У нас же бизнес видит более эффективные и быстрые способы получения прибыли, что неудивительно, когда есть море полезных ископаемых и сырьевая экономика (скоро, правда, появится трансграничный углеродный налог).

Но я верю в объективность экономических законов капитализма. Эта ситуация выправится. Наши крупные компании тоже соревнуются с западными, а те используют научные разработки. К тому же остается риск санкций, когда Запад продает нам все меньше своих научных разработок.

– И тут, видимо, должна начать развиваться прикладная наука?

– Смотрите, как устроено. Практически у всех компаний есть R&D-подразделения. Они больше инженерные, меньше научные, т. е. в основном для решения утилитарных задач модернизации технологий под нужды компаний. Но когда компания сталкивается с чем-то новым, что ей необходимо для производства и что как раз не может делать R&D-подразделение, она вынуждена обращаться к академической, поисковой науке с ее фундаментальными знаниями. И именно вот этот стык между наукой и бизнесом, т. е. конкретным применением научных знаний на практике, называется «долиной смерти». Со временем крупные компании все чаще должны будут обращаться к науке, чтобы получать совершенно новые решения, потому что именно они генерируют добавленную стоимость. Как пример: [президент группы «Синара»] Дмитрий Пумпянский создал инжиниринговый центр в Сколкове, где идет разработка уникальных сплавов с участием академической и университетской науки.

– Следует ли государству активнее вмешиваться в настройку научной системы? Вот появилась государственная комиссия по науке и технике (ГКНТ). Как она будет работать?

– Она должна иметь очень большое влияние. Мы о создании этой комиссии говорили 30 лет.
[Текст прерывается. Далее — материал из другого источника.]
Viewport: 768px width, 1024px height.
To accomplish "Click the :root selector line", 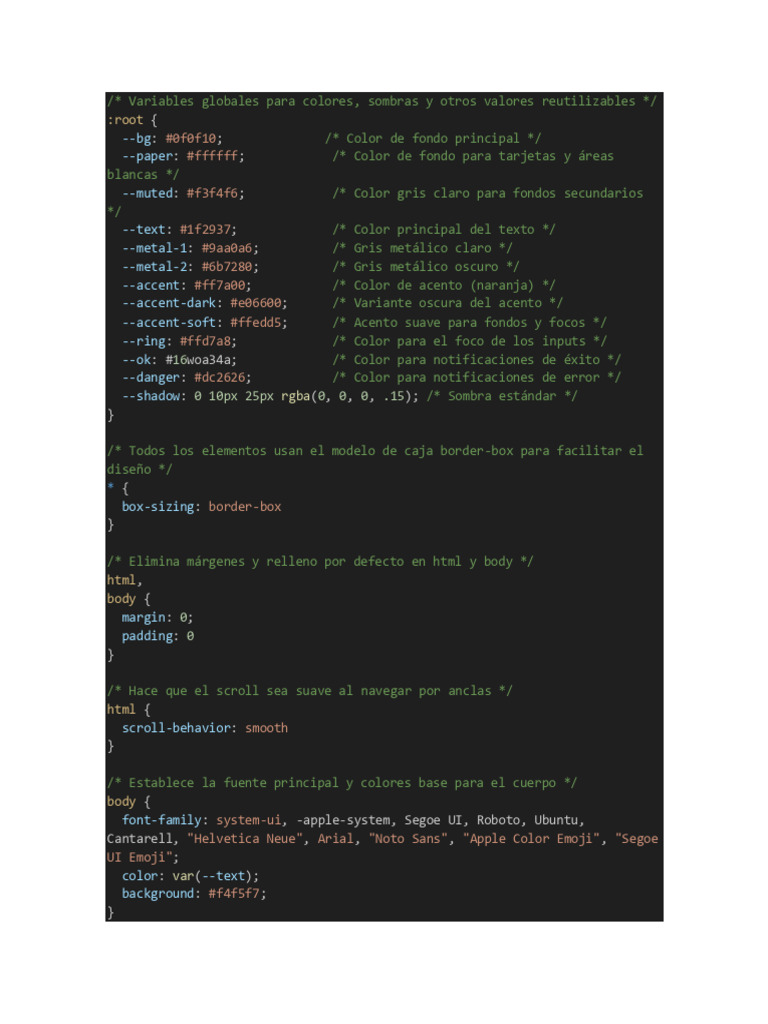I will pyautogui.click(x=132, y=120).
Подобная комиссия, которая тоже называлась ГКНТ, существовала в советское время и сохранялась до середины 1990-х гг. Над этим многие смеялись: ну какое может быть планирование, какая ГКНТ в условиях капитализма? Потом смеяться перестали. А в последние годы о ее создании стали говорить все громче. Хотя продолжали высказываться мнения: рынок должен сам все выстроить, а если компании не приходят в науку, значит, наука плохая. То есть капитализм без всякого регулирования должен все расставить по своим местам. Но наше мнение насчет создания государственной комиссии, похоже, услышали.

Логика создания ГКНТ такая. К примеру, у нас в военной отрасли неплохо идут дела, выпускается современная продукция. Минобороны недавно говорило, что наша армия – одна из самых высокооснащенных в мире. То есть там выстроена цепочка – от знания до конкретного танка или самолета. Государство следит за каждым звеном, там есть координатор, которого нельзя ослушаться. ГКНТ, надведомственная структура с правом спрашивать с обеих сторон, должна стать таким координатором в гражданской науке.
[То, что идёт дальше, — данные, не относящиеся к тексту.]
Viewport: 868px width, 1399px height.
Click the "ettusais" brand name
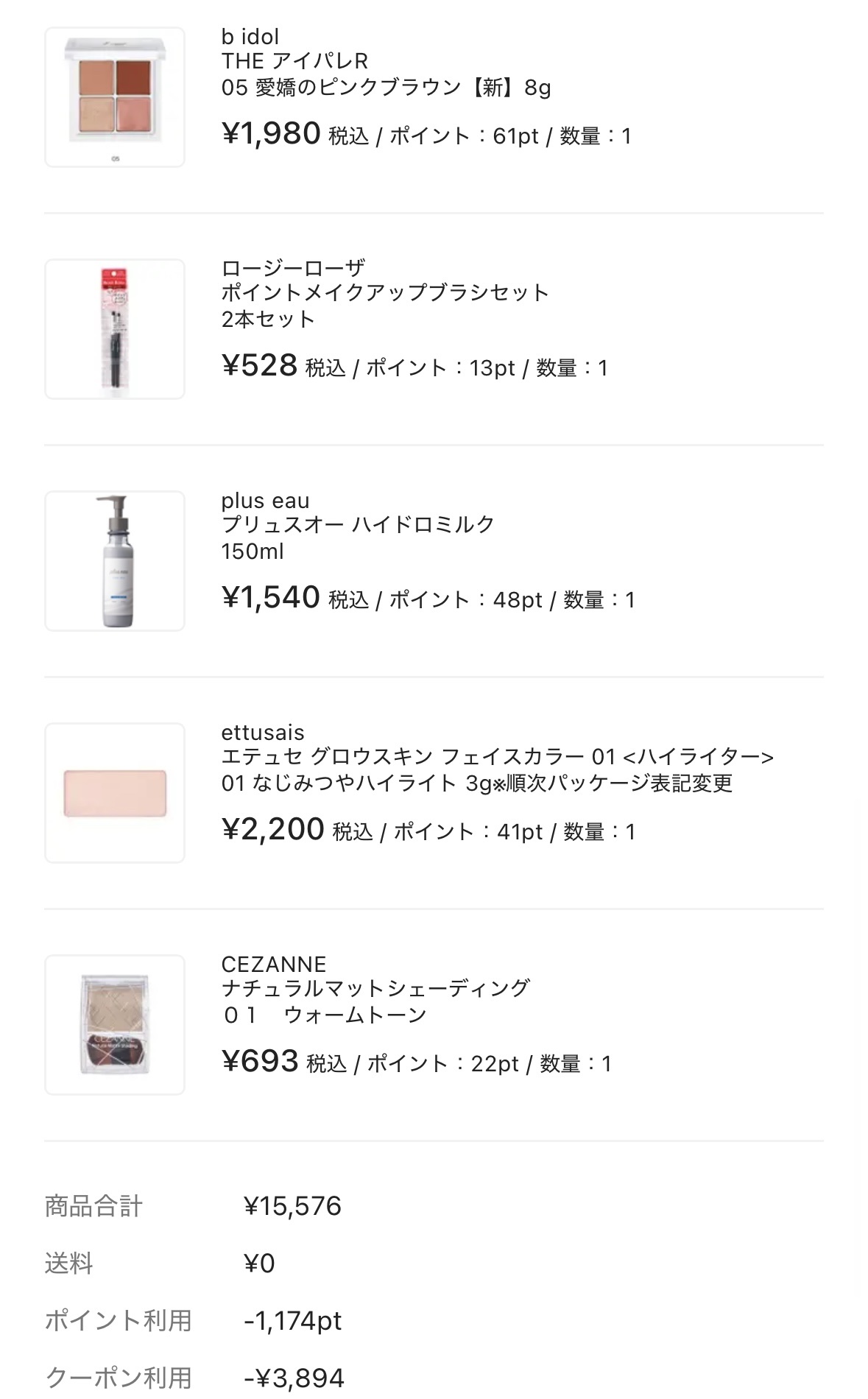(263, 733)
В комиссию вошло много представителей бизнеса, чиновники, ученые. У комиссии должен быть мощный экспертный совет, который будет готовить научные решения. И тут роль РАН должна быть очень большой.
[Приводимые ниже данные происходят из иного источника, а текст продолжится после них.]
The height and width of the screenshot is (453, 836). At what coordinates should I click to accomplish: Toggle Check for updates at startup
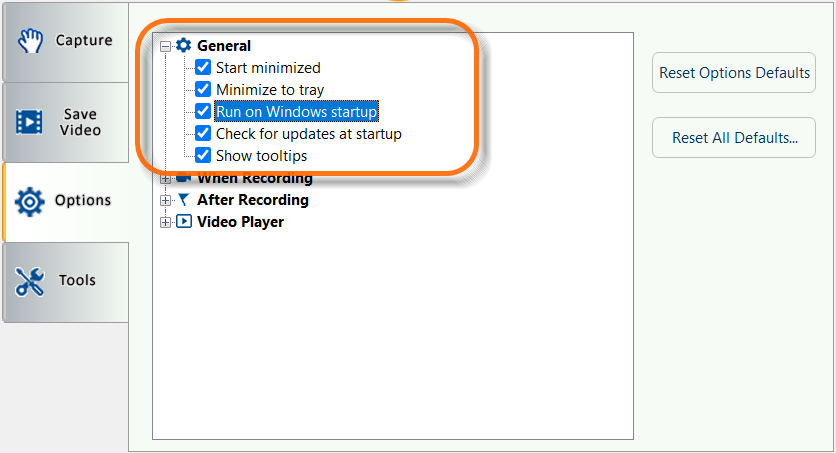pos(203,134)
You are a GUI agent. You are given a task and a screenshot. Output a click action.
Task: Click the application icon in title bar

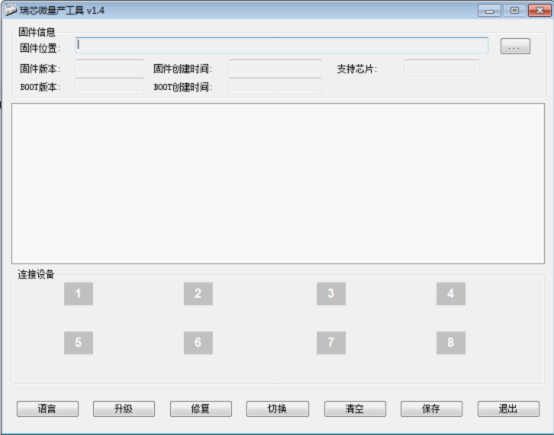pyautogui.click(x=11, y=10)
– Какие инструменты есть для того, чтобы частные компании инвестировали в эти решения?

– Давайте на примере. Возьмем производство новых антибиотиков. Их разработка стоит миллионы долларов. Компания не понимает, как можно отбить такие вложения. И в таком случае приходит государство (так, например, это работает в Англии или Швеции) – и говорит: «Мы тебе гарантируем госзаказ, если ты разработаешь этот антибиотик». Это и есть необходимое госрегулирование.